◆ **Provided material**:

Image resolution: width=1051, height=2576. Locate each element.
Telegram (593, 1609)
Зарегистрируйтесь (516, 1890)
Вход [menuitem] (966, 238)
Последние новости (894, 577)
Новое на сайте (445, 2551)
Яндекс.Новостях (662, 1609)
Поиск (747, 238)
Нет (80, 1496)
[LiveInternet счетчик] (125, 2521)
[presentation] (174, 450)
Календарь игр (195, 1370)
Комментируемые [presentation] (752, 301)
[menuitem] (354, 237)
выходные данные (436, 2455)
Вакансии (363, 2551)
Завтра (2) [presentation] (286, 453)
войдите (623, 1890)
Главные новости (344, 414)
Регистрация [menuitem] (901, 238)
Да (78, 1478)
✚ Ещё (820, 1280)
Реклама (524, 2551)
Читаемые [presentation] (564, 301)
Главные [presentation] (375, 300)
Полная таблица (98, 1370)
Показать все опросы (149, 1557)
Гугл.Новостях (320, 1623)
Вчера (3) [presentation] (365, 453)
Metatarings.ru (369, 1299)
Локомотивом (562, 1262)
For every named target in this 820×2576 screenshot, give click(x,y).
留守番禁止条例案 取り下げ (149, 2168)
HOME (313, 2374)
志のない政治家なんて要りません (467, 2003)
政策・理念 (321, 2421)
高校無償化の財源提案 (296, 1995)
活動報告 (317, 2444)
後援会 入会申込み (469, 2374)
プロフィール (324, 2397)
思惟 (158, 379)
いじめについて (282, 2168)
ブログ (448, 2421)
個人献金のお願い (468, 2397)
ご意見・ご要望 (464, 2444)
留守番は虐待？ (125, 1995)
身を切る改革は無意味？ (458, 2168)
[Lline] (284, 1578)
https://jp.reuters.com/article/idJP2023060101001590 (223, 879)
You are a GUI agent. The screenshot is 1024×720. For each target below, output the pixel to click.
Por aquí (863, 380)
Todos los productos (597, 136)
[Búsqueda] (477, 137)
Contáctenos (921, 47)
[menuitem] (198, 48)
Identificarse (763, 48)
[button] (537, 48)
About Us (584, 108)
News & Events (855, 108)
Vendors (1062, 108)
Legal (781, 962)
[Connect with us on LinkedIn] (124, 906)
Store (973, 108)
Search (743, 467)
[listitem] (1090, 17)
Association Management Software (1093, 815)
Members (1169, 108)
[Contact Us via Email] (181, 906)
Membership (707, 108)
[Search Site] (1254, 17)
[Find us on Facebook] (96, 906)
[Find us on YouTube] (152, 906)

◆ **Short problem**: Gather every line of the items above that contains the string "menuitem", and copy each of those lines in full.

◆ **Complete response**:
Вход [menuitem] (966, 238)
[menuitem] (354, 237)
Регистрация [menuitem] (901, 238)
[menuitem] (198, 48)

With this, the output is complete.